What you need to do - Match the word "icon". Return each line of the data below where it appears.

Input -
-----

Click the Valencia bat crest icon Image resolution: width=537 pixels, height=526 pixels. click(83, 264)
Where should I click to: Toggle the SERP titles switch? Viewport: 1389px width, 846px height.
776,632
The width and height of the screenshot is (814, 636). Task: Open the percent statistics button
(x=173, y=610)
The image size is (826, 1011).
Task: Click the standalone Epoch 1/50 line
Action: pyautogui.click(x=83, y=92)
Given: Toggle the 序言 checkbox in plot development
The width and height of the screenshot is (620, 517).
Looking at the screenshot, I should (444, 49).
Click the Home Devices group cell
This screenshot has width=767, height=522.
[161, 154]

-----

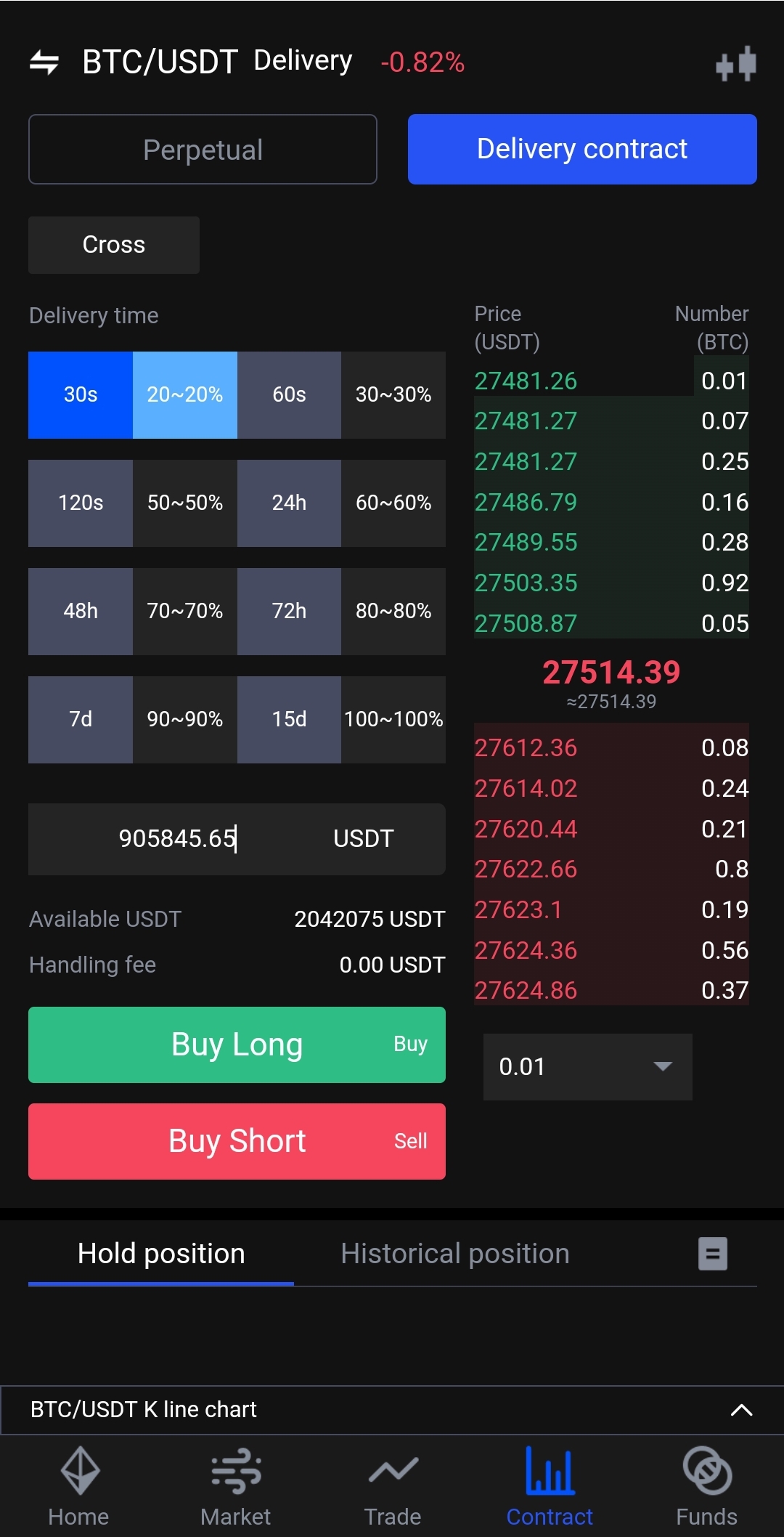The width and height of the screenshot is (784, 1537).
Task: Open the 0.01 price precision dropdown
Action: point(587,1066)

-----

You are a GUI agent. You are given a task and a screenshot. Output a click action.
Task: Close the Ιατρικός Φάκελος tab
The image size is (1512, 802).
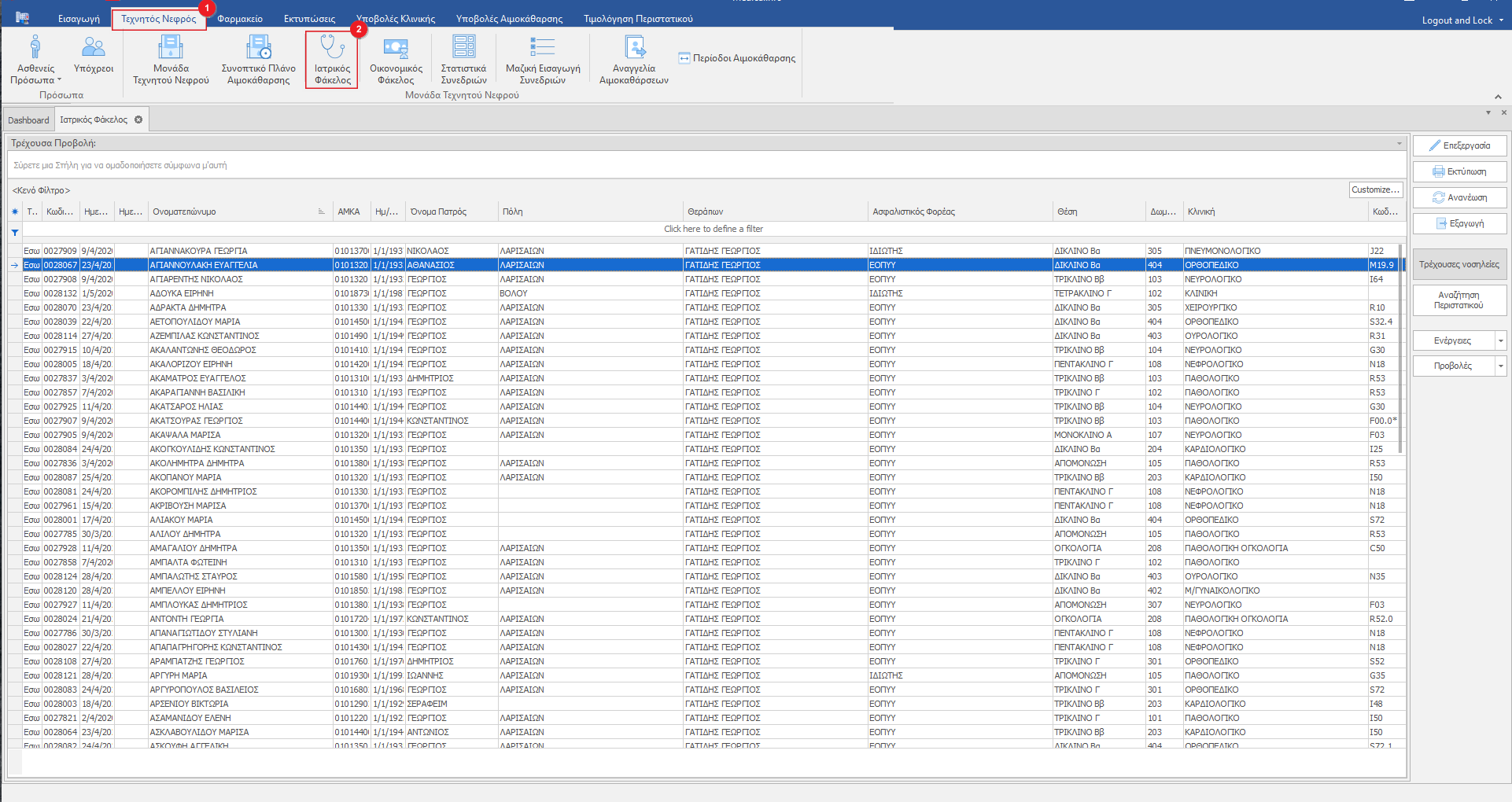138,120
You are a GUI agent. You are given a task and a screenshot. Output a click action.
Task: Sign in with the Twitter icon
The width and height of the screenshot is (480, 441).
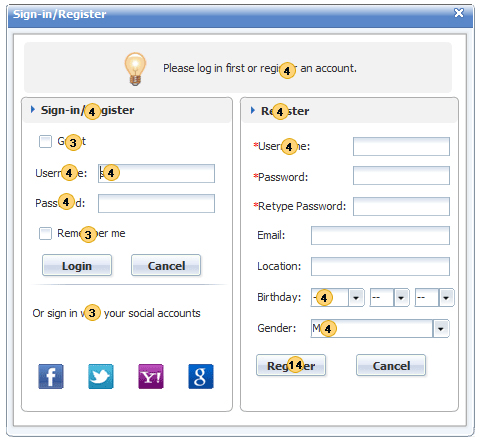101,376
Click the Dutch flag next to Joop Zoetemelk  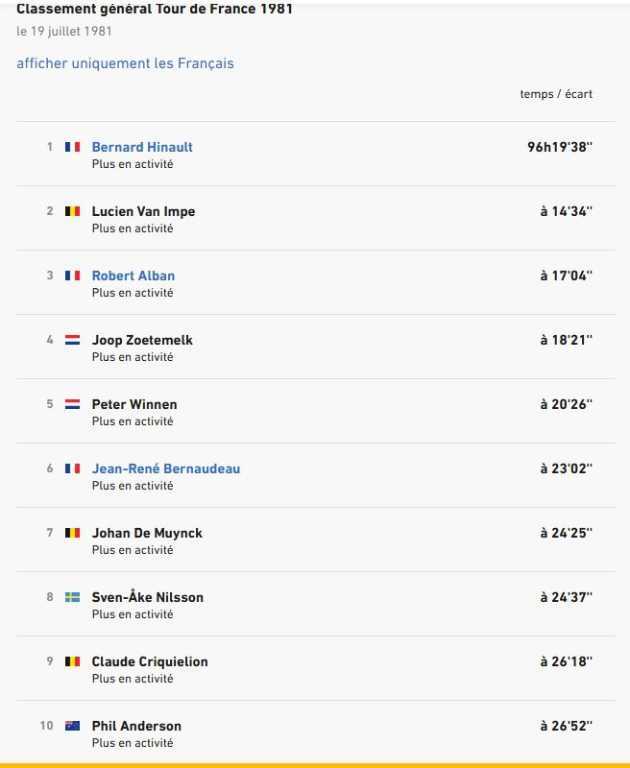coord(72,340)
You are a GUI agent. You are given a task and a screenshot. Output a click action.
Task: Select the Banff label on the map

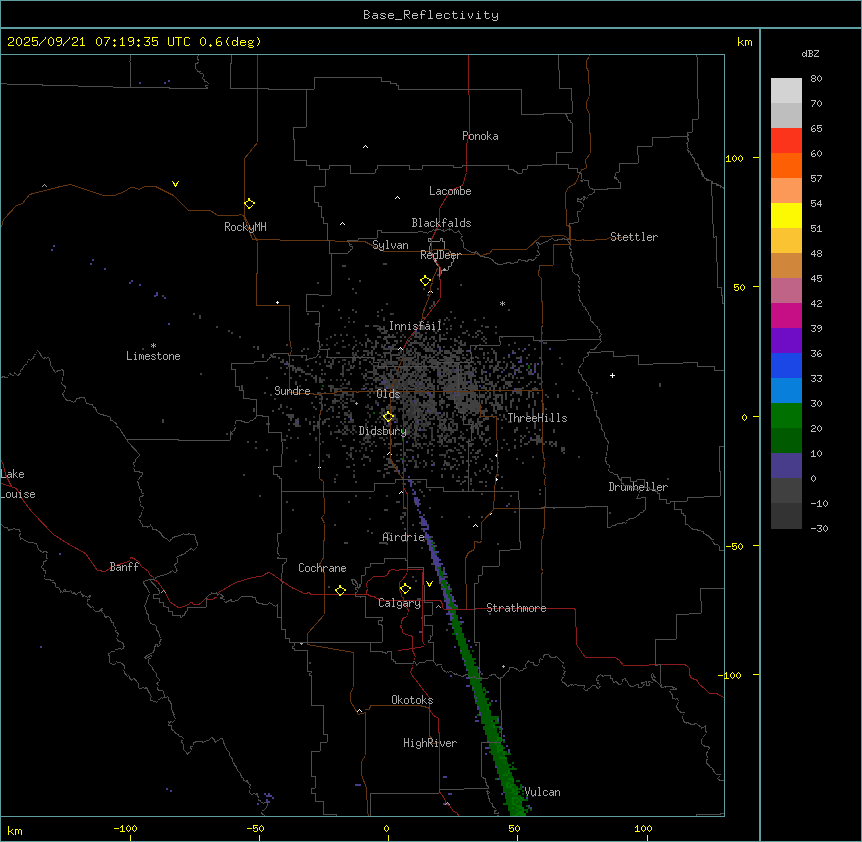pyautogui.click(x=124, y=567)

-----

Your solution -
Click the Valencia bat crest icon Image resolution: width=537 pixels, height=526 pixels. click(83, 264)
Task: Sign in with the Twitter icon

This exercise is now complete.